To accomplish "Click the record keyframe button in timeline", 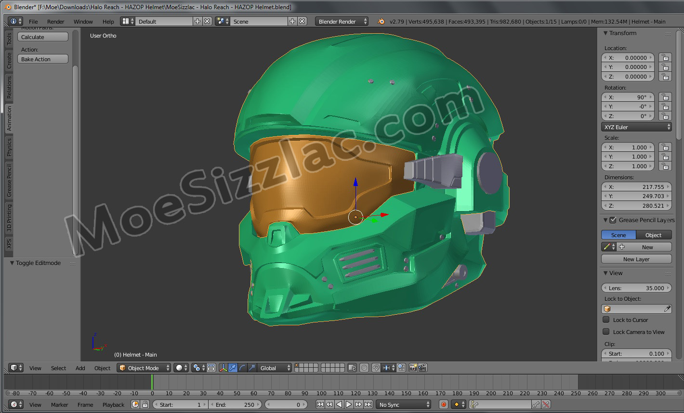I will point(444,404).
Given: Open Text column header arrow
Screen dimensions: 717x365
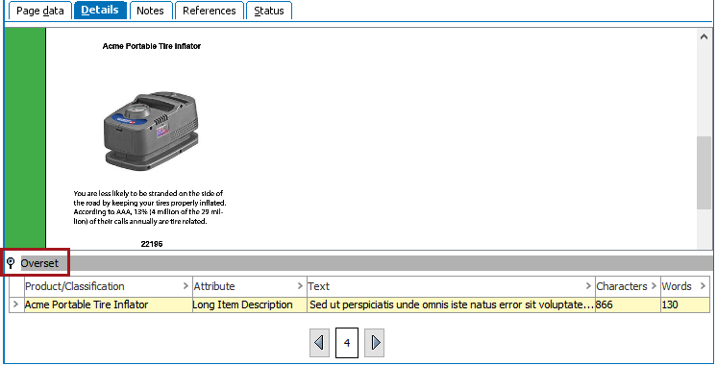Looking at the screenshot, I should (588, 286).
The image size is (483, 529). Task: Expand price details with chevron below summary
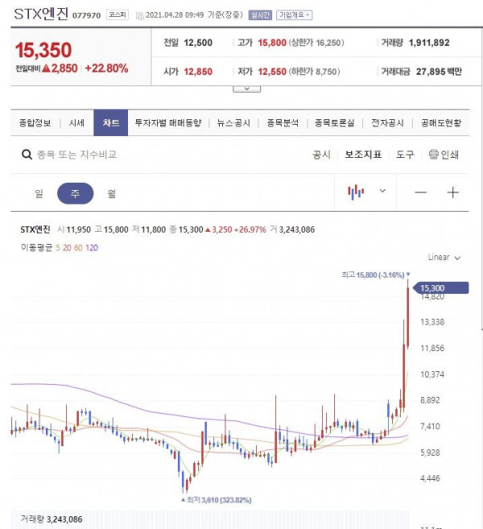pos(246,89)
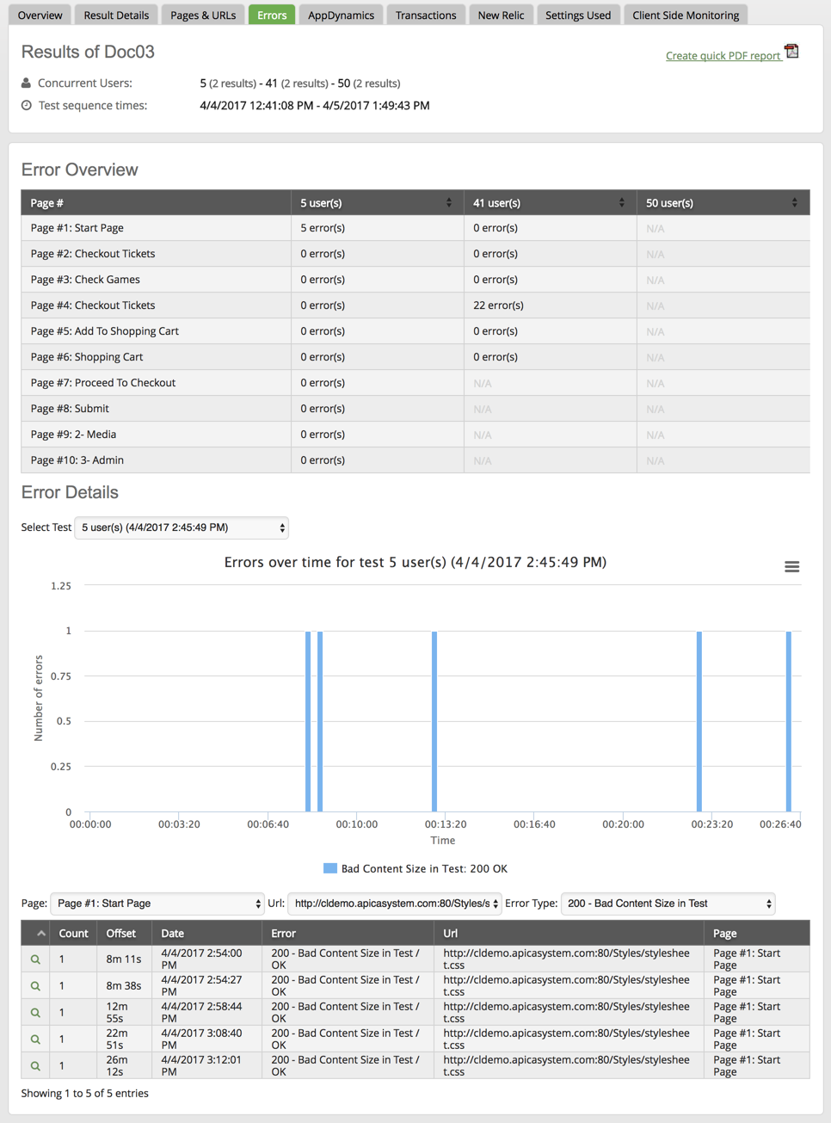
Task: Sort error table by Offset column
Action: click(121, 933)
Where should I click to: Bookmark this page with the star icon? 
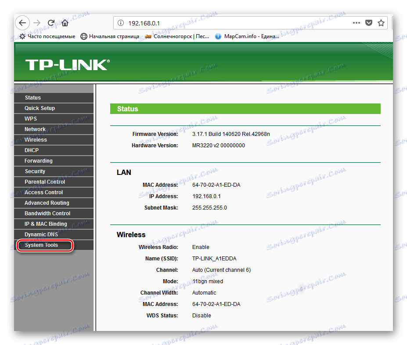pos(382,23)
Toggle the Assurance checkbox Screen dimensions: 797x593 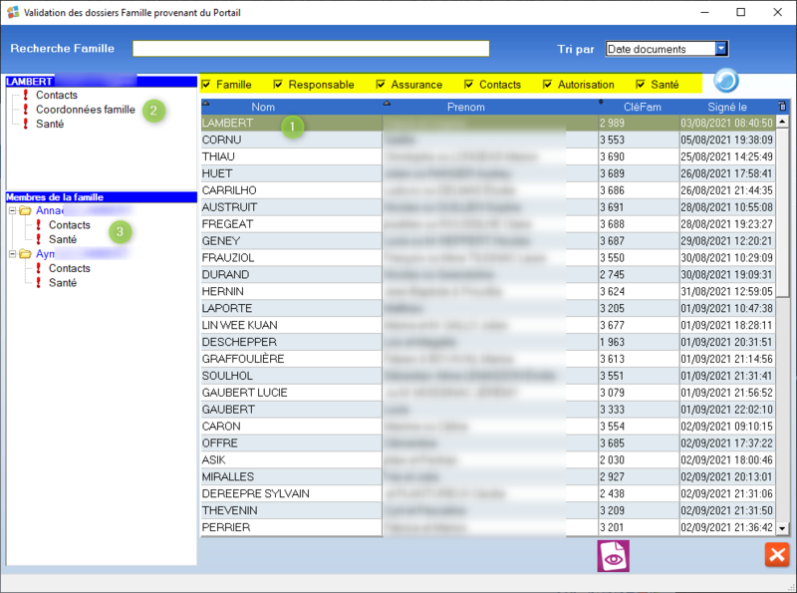click(380, 85)
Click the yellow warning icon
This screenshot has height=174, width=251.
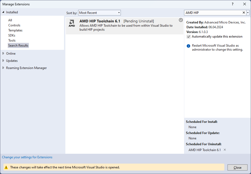[6, 167]
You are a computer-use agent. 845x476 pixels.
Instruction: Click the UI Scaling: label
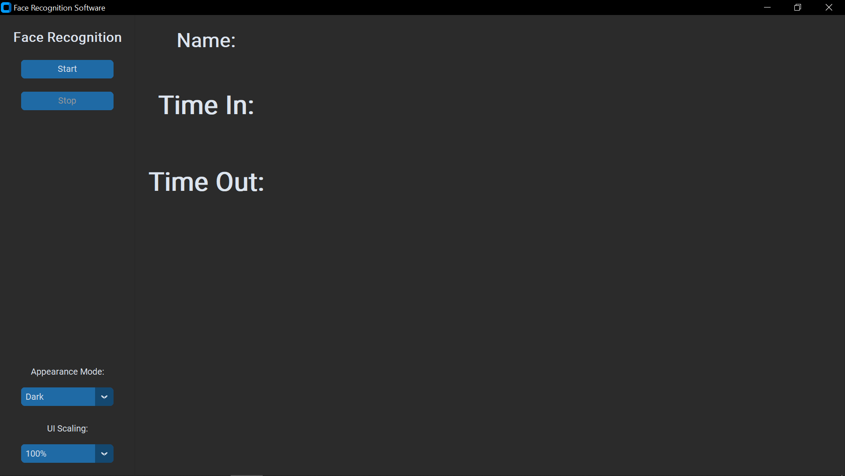(67, 428)
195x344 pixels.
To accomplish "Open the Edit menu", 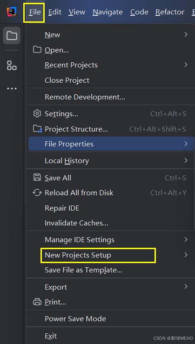I will [54, 12].
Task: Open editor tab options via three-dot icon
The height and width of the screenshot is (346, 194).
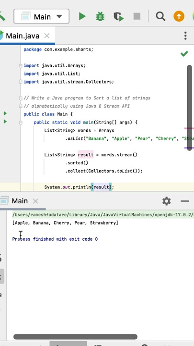Action: 185,36
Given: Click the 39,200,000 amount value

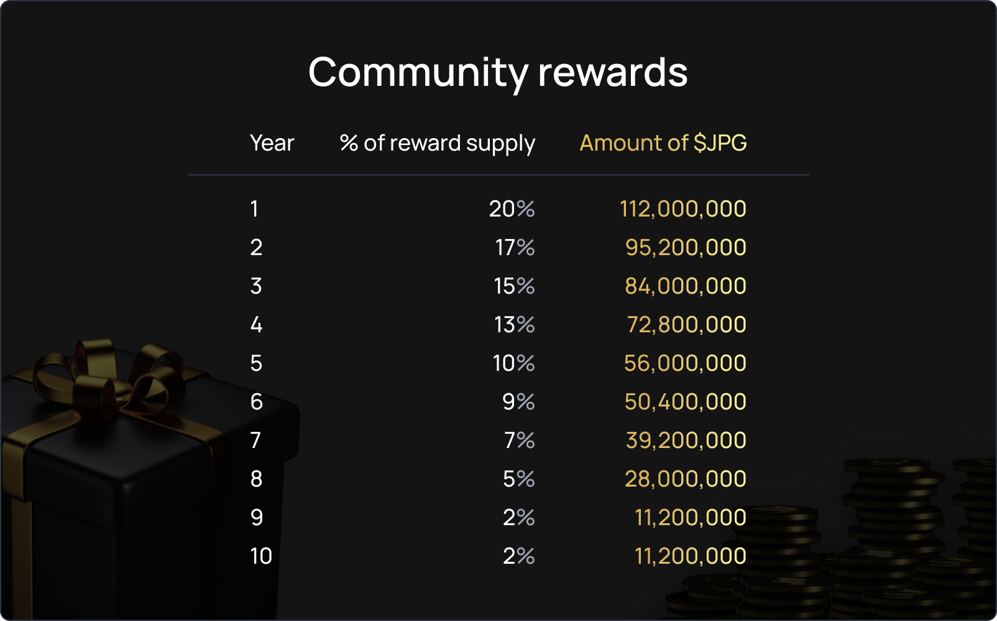Looking at the screenshot, I should coord(686,441).
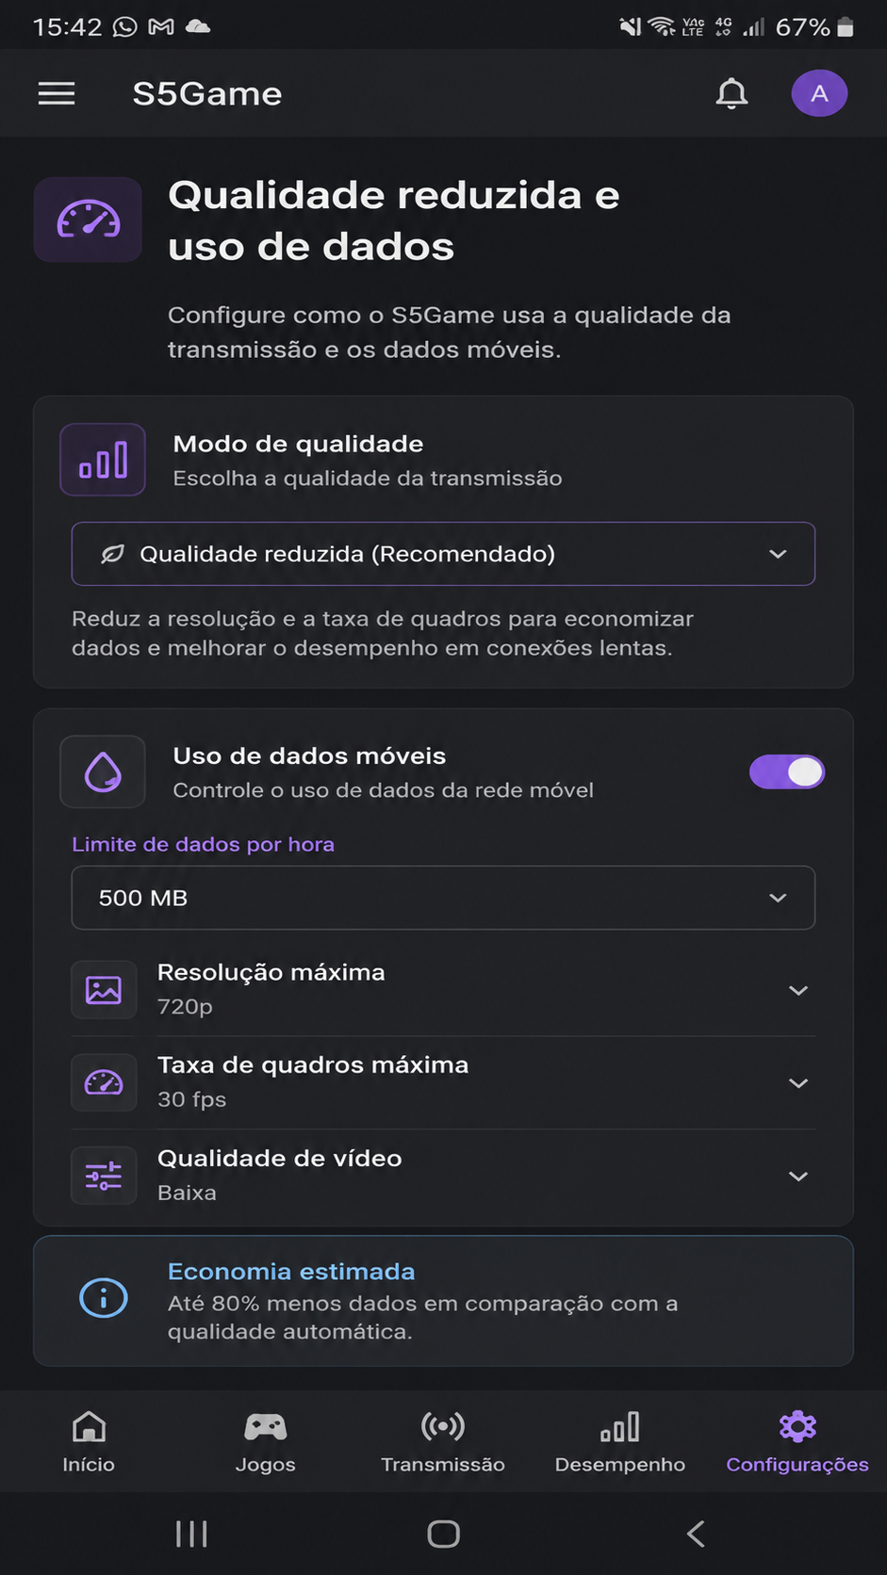
Task: Tap the speedometer header icon
Action: [x=88, y=219]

********************

Pictures do not belong in your copy; restate word for word the lines from the one containing "Task: Open editor" through the last line of the records above.

RESPONSE AREA =
Task: Open editor tab options via three-dot icon
The height and width of the screenshot is (346, 194).
Action: 185,36
Given: Click the 39,200,000 amount value

Looking at the screenshot, I should coord(686,441).
Task: Tap the speedometer header icon
Action: [x=88, y=219]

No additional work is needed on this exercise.